THE PROBLEM:
Copy exactly, and only, the lines from the one with "This screenshot has" to the end of the listing; omit pictures.

RECORD SET:

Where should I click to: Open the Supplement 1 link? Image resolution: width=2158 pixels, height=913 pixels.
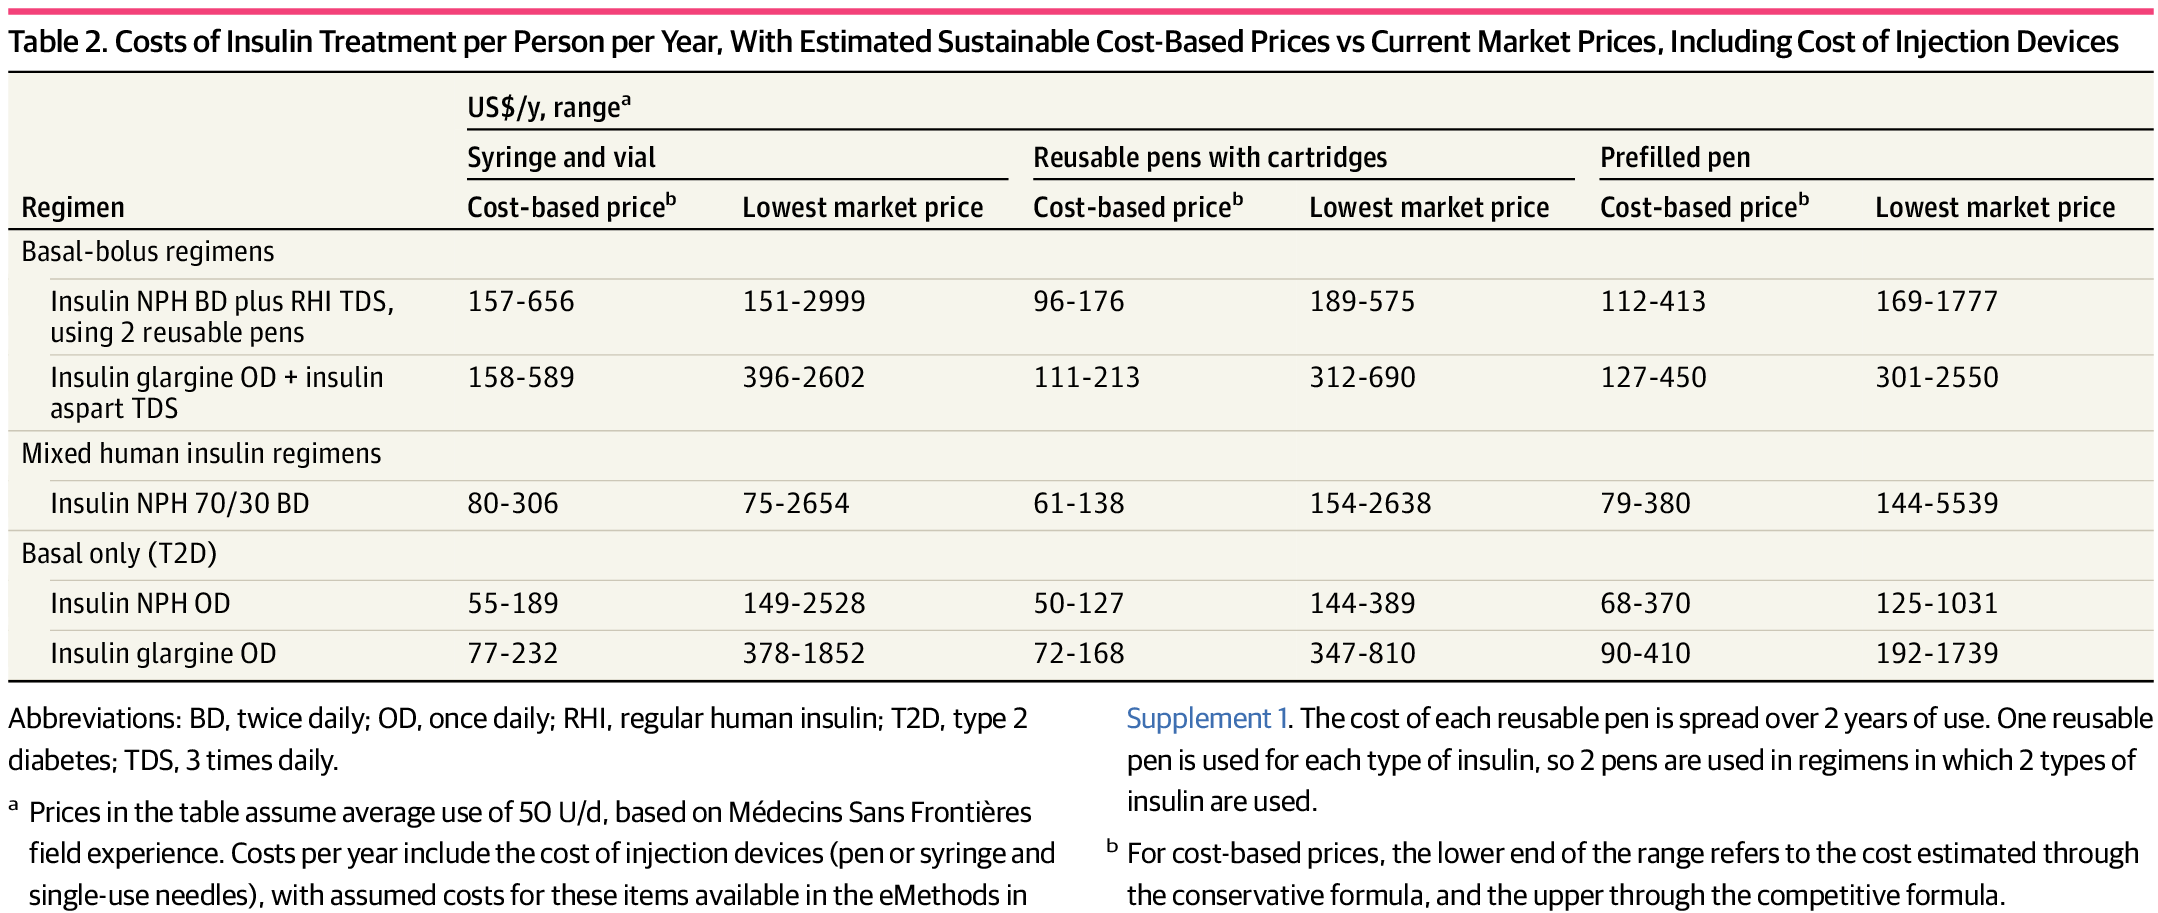pyautogui.click(x=1206, y=719)
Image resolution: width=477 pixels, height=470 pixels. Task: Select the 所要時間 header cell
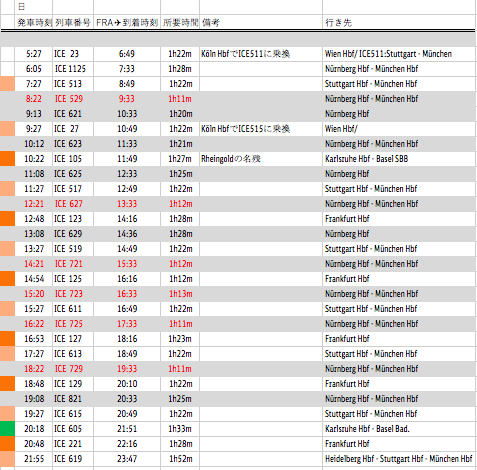click(180, 23)
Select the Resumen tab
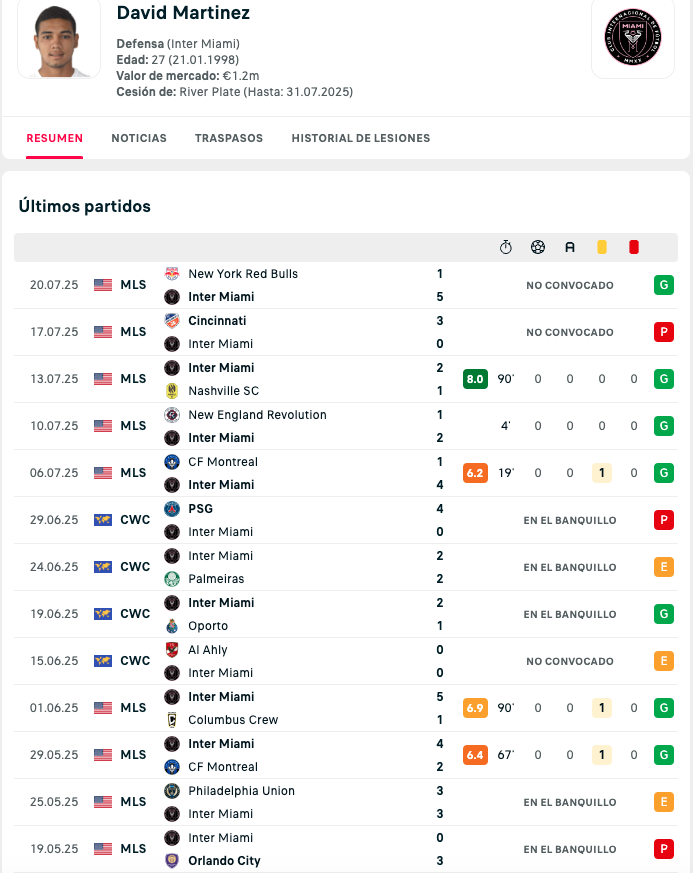The width and height of the screenshot is (693, 873). click(55, 138)
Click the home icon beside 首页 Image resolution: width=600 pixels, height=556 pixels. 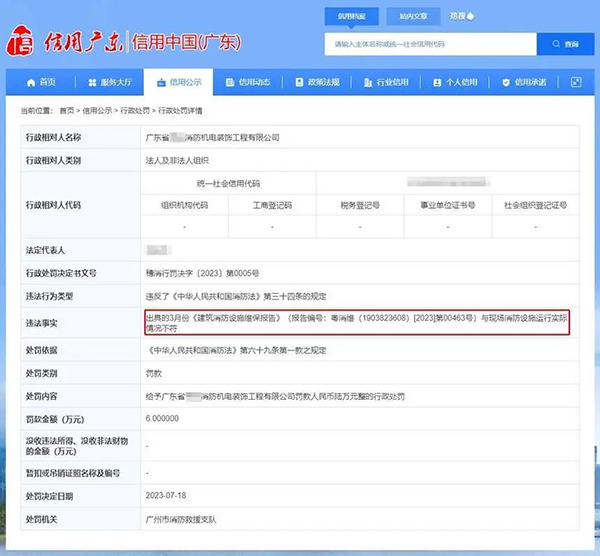click(x=28, y=82)
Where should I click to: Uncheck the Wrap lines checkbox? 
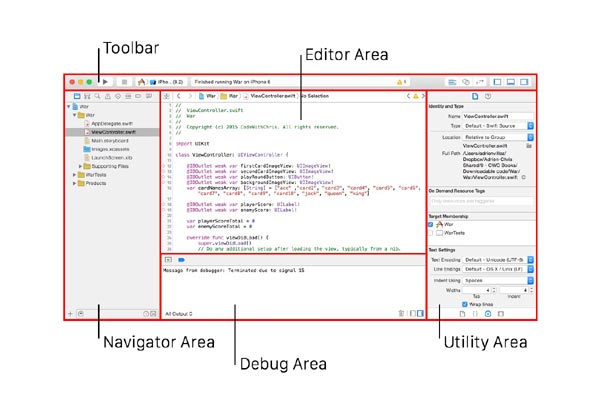click(465, 304)
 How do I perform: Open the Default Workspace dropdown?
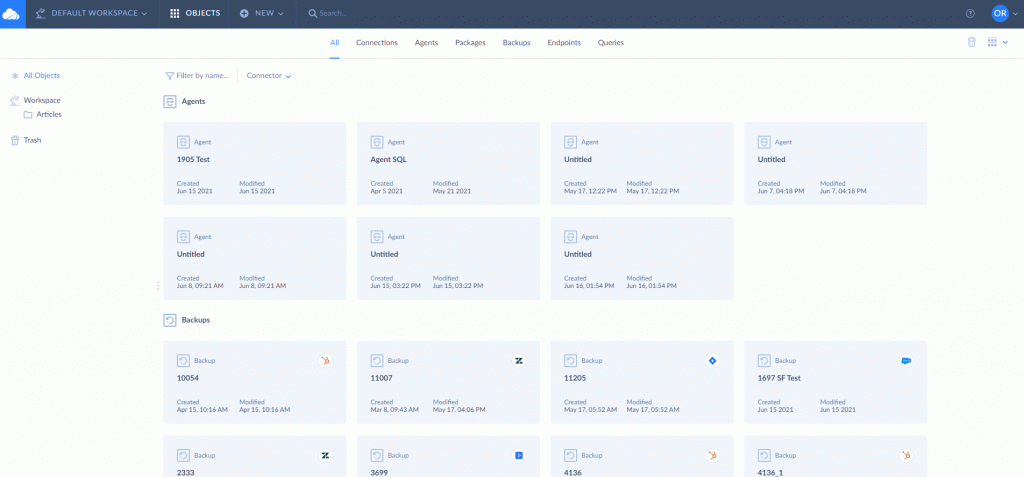[91, 13]
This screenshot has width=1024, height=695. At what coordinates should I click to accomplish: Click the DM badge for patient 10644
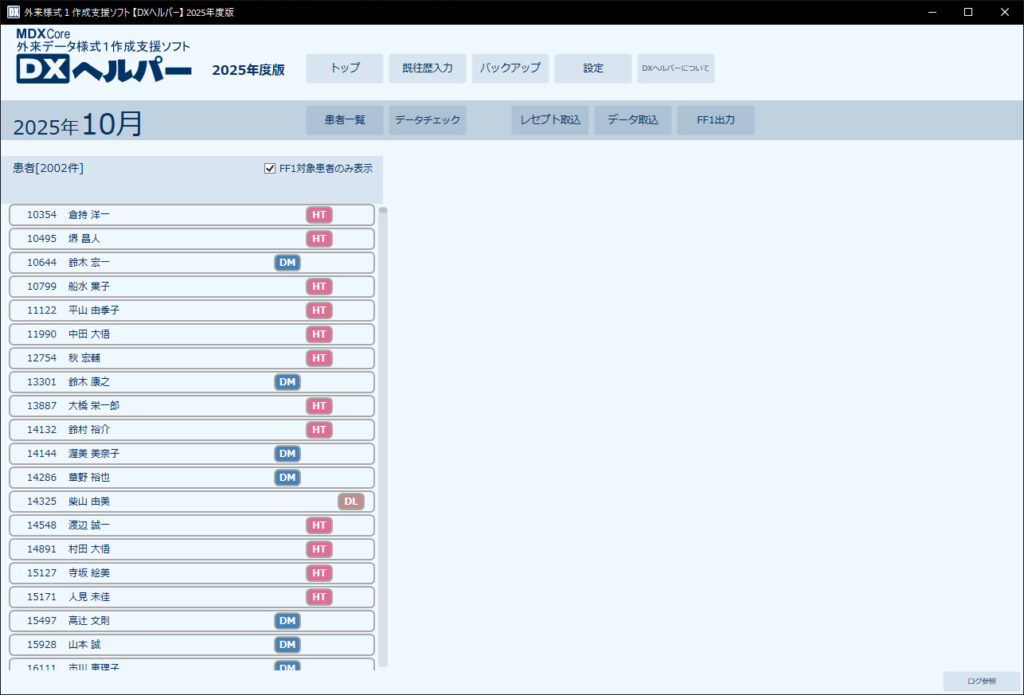click(x=287, y=263)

EXERCISE SOLUTION:
This screenshot has width=1024, height=695. At what coordinates should I click to accomplish: Click the DM badge for patient 10644
click(x=287, y=263)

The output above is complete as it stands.